Judge of the Court of Appeal
- Incumbent
- Assumed office 18 March 2020
- Nominated by: Government of Ireland
- Appointed by: Michael D. Higgins

Judge of the High Court
- In office 30 October 2014 – 18 March 2020
- Nominated by: Government of Ireland
- Appointed by: Michael D. Higgins

Personal details
- Born: 1963 (age 62–63) Waterford, Ireland
- Spouse: Claire Cusack ​(m. 1999)​
- Children: 3
- Education: University College Dublin; Law Society of Ireland;

= Donald Binchy =

Irish judge

Donald Binchy (born 1963) is an Irish judge and lawyer who has served as a Judge of the Court of Appeal since March 2020. He previously served as a Judge of the High Court from 2014 to 2020. He formerly practiced as a solicitor, and was the President of the Law Society of Ireland between 2011 and 2012.

== Early life and education ==
Binchy was born in Waterford in 1963, but is from Clonmel in County Tipperary. His father Don, was a solicitor who was the President of the Law Society of Ireland from 1990 to 1991. He attended Clongowes Wood College and received a BCL degree from University College Dublin in 1984. He qualified as a solicitor from the Law Society in 1987 and spent two years practising at a commercial firm in Dublin, Cawley, Sheerin, Wynne, practising in the areas of funds and re-insurance law. He subsequently joined the firm founded by his grandfather, Binchy Solicitors, in Clonmel. He was appointed solicitor to Clonmel Corporation in 1995.

In his practice, he specialised in particular in aspects of company and commercial law, in addition to administrative law and planning law.

He became President of the Law Society of Ireland in 2011 to serve a term until 2012. He had previously served on various committees of the Law Society prior to becoming president.

== Judicial career ==
=== High Court ===
Binchy became a High Court judge in October 2014. He was the first solicitor from Clonmel to be appointed to the High Court.

In the bench in the High Court, he heard extradition cases including those arising out of the Essex lorry deaths and the death of Sophie Toscan du Plantier. He also heard applications for injunctions, and a commercial dispute involving Jedward.

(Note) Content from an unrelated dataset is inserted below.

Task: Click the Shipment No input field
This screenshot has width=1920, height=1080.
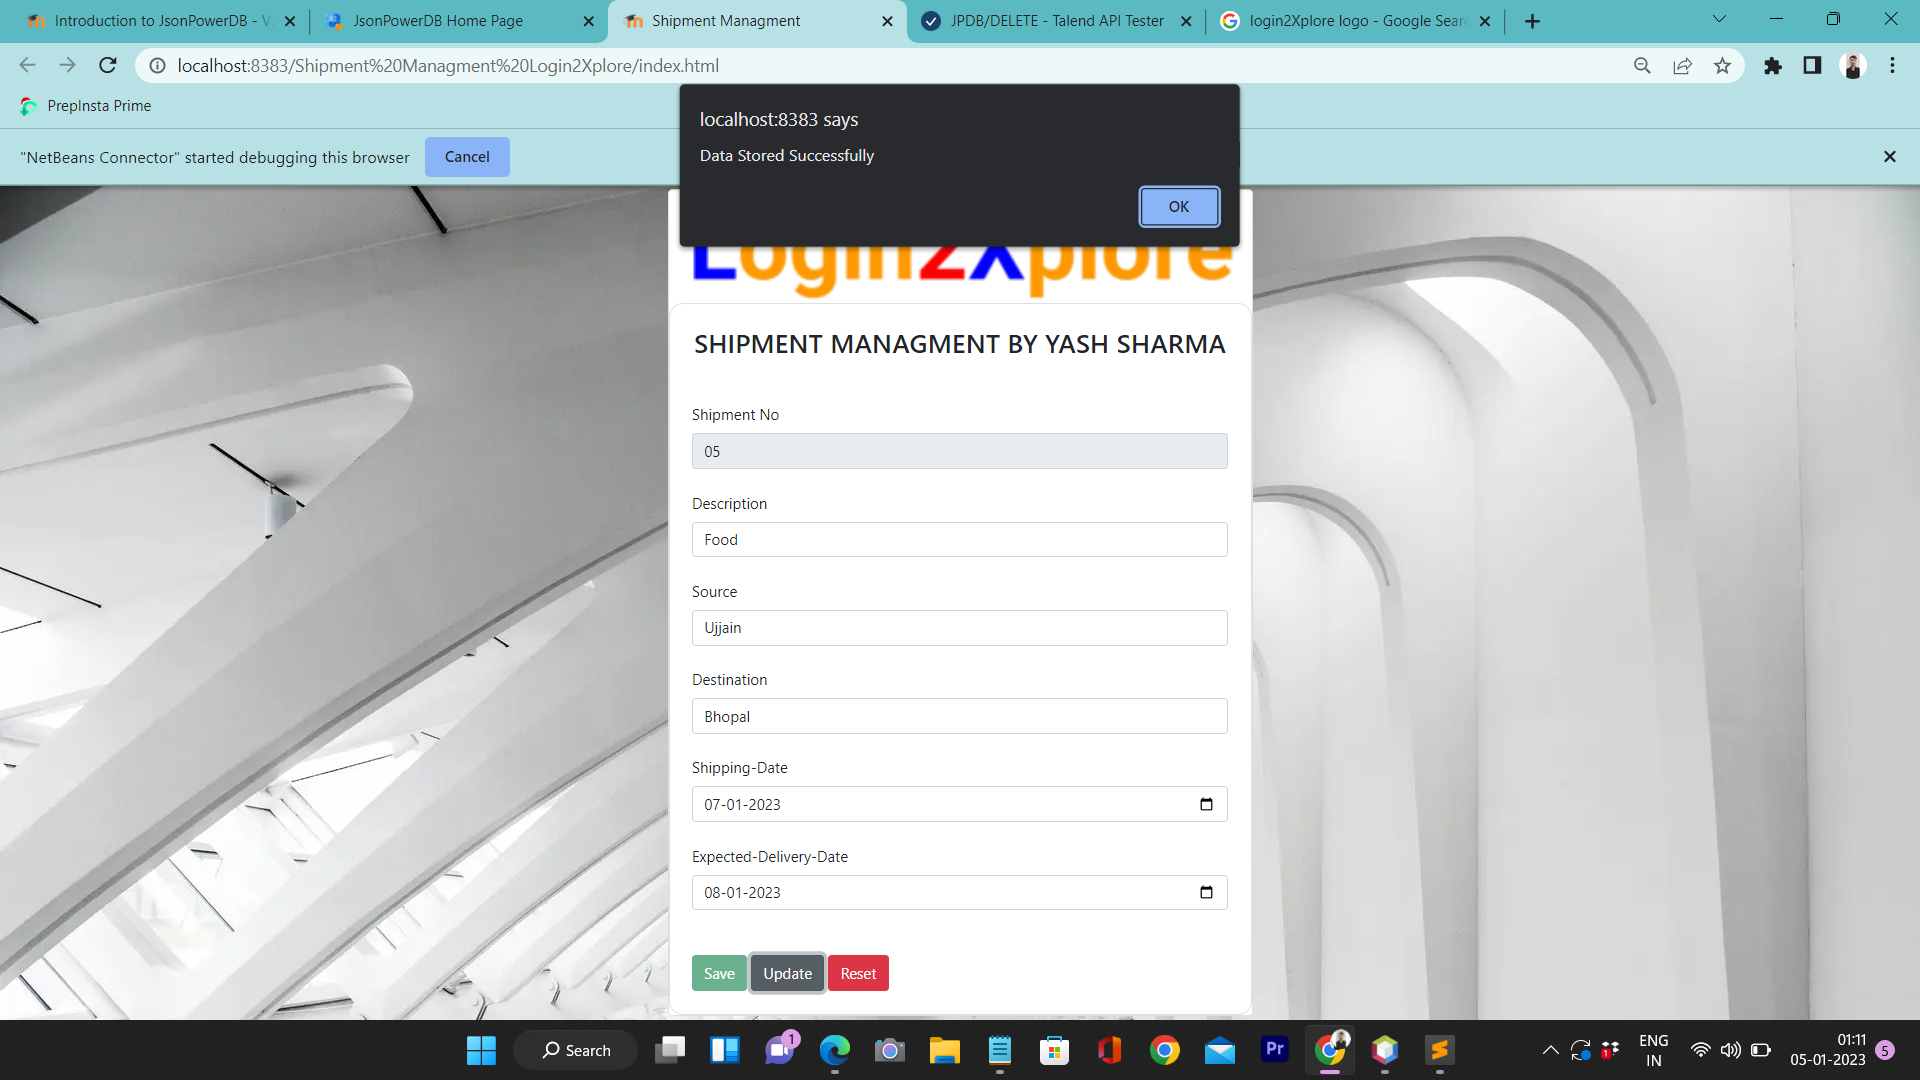Action: pyautogui.click(x=959, y=451)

In 2015, he granted an injunction against RTÉ taken by Denis O'Brien to prevent the broadcast of details of his personal banking arrangements contained in a news report. He subsequently held that what was said about O'Brien in Dáil Éireann was reportable.

=== Court of Appeal ===
He was elevated to the Court of Appeal in March 2020. A vacancy arose following the appointment of Marie Baker to the Supreme Court of Ireland.

== Personal life ==
He is married to Claire Cusack with whom he has three children.